The concern regarding bilateral imbalances may be related to the magnitude of the deficit, as well as the frequency with which it is exposed. Increased MT, CSA, and density (determined from EI in the present investigation) in skeletal muscle are associated with greater force and power production.17,18,31 A bilateral imbalance may result in unequal forces produced in opposing limbs during either bilateral jumping or high-intensity running. In addition, unilateral jumps, which are frequently performed during a basketball game, may result in an athlete landing awkwardly on 1 leg. Considering the cumulative loads and physiologic demands over the course of a professional basketball season,1–3 the weaker limb may become more susceptible to injury,10,11 especially in older players.5 Significant relationships between lower extremity injury and bilateral imbalances in measurements of muscle function and jumping power have been demonstrated in basketball players.9,11 Schiltz and colleagues11 reported greater bilateral differences in drop-jump height (18.4% to 8.9%) and in 10-second jump height (20.5% to 5.5%) in professional basketball players with a history of lower extremity injury versus those without previous injury. Similarly, we observed a greater bilateral difference in mean power (26.3% ± 14.9% to 13.6% ± 8.7%) and peak power (15.8% ± 15.1% to 7.4% ± 5.5%) in INJ versus HLY, respectively; however, the magnitude of these power deficits was not significantly related to %MISS. Nevertheless, the relationships between muscle architecture imbalances (MT and CSA) and %MISS, as well as the differences in EI between INJ and HLY, which are associated with power,17,18,31 warrant further investigation into their association with lower extremity power imbalances in a larger athletic population.
Our findings provide evidence that preseason bilateral muscle structural differences may be associated with games missed because of lower extremity injury in professional basketball players.

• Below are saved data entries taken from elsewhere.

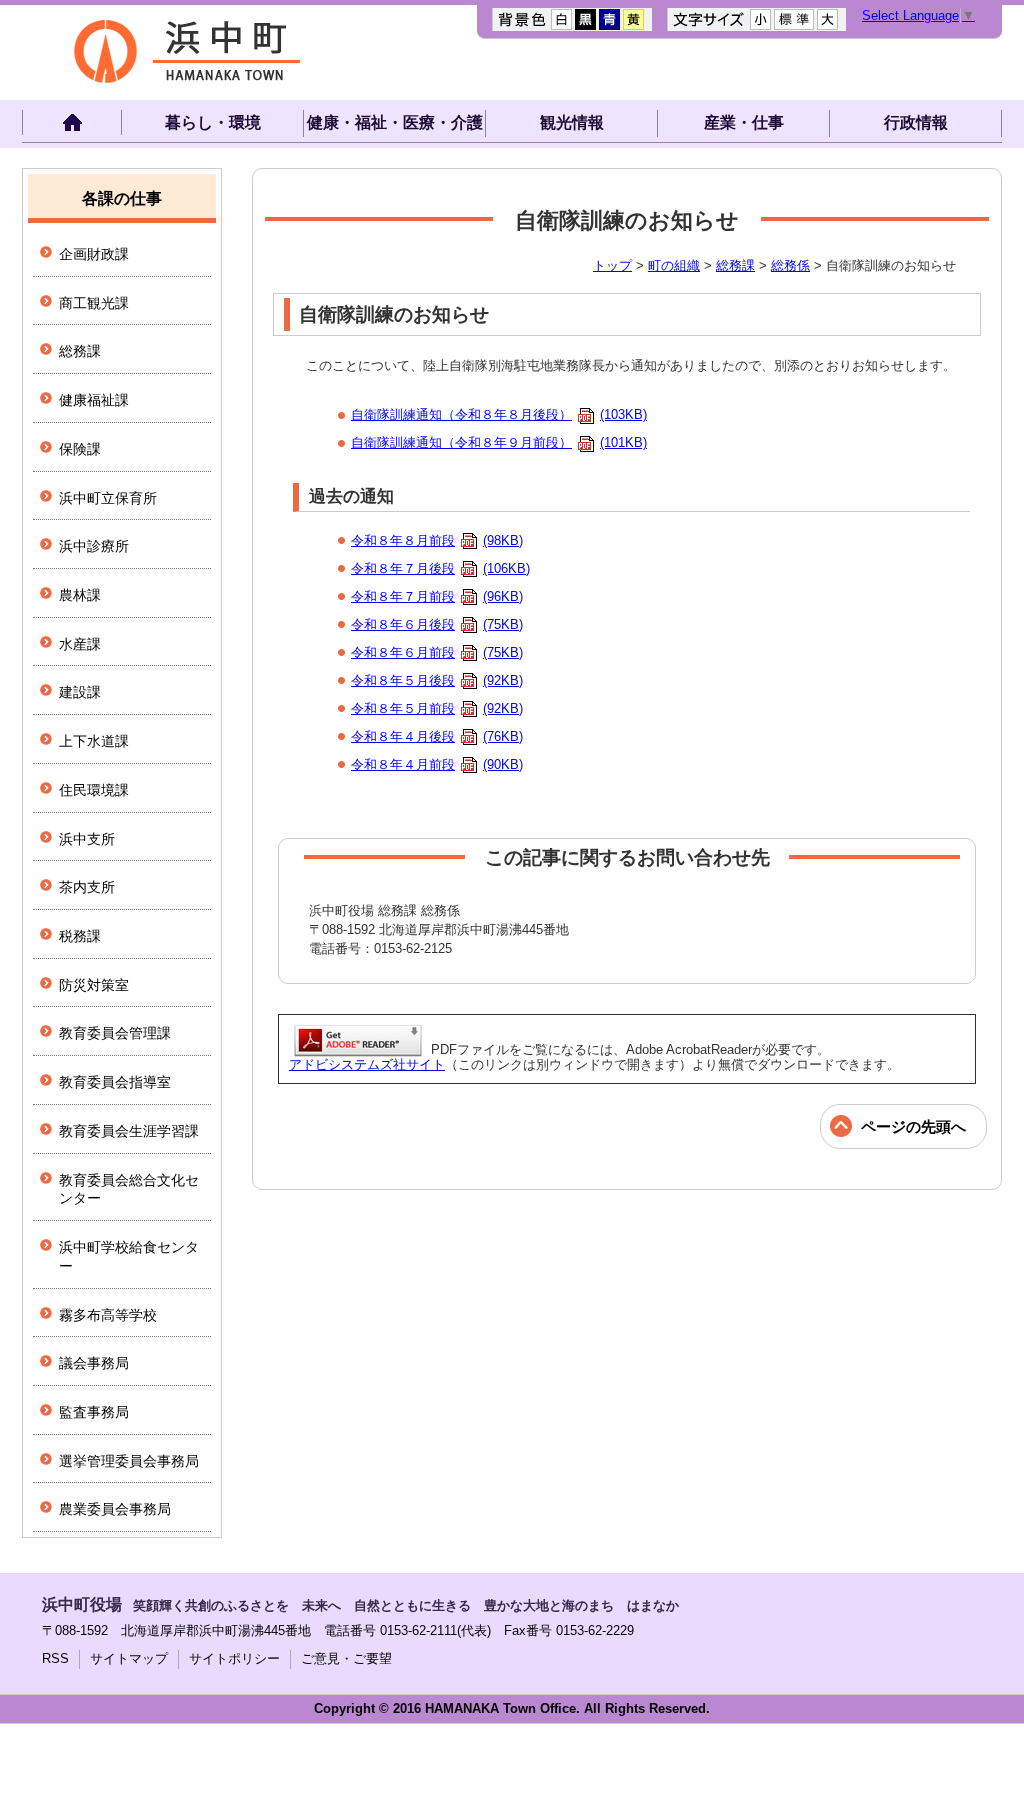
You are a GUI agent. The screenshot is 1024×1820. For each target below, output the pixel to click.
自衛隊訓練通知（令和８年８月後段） (499, 414)
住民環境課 (94, 790)
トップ (612, 265)
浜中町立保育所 (108, 498)
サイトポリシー (234, 1658)
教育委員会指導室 (115, 1082)
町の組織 (674, 265)
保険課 (80, 449)
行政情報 (916, 122)
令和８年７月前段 (437, 596)
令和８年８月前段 (437, 540)
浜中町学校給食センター (129, 1256)
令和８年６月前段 (437, 652)
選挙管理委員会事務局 (129, 1461)
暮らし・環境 (213, 122)
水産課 (80, 644)
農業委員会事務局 (115, 1509)
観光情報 (572, 122)
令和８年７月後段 (440, 568)
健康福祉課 (94, 400)
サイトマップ (129, 1658)
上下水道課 (94, 741)
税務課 (80, 936)
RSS (55, 1658)
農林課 (80, 595)
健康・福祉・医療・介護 (395, 122)
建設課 (80, 692)
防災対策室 (94, 985)
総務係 (790, 265)
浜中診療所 (94, 546)
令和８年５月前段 (437, 708)
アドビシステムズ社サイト (367, 1064)
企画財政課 (94, 254)
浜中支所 (87, 839)
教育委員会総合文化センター (129, 1189)
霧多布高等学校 (108, 1315)
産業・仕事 (744, 122)
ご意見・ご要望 (346, 1658)
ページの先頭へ (913, 1126)
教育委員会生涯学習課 (129, 1131)
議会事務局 (94, 1363)
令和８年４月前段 (437, 764)
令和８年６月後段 (437, 624)
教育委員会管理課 (115, 1033)
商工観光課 (94, 303)
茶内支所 (87, 887)
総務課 (735, 265)
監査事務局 (94, 1412)
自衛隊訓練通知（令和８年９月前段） (499, 442)
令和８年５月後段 (437, 680)
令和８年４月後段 (437, 736)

The magnitude of these differences appears related to a greater percentage of games missed due to injury. In addition, bilateral differences in muscle power performance appear to be greater in athletes who were injured than in athletes who remained healthy during the season. Future authors, using larger sample sizes, need to identify normal versus at-risk ranges for bilateral differences in muscle structure and power of the lower extremities of professional basketball players and athletes of other sports.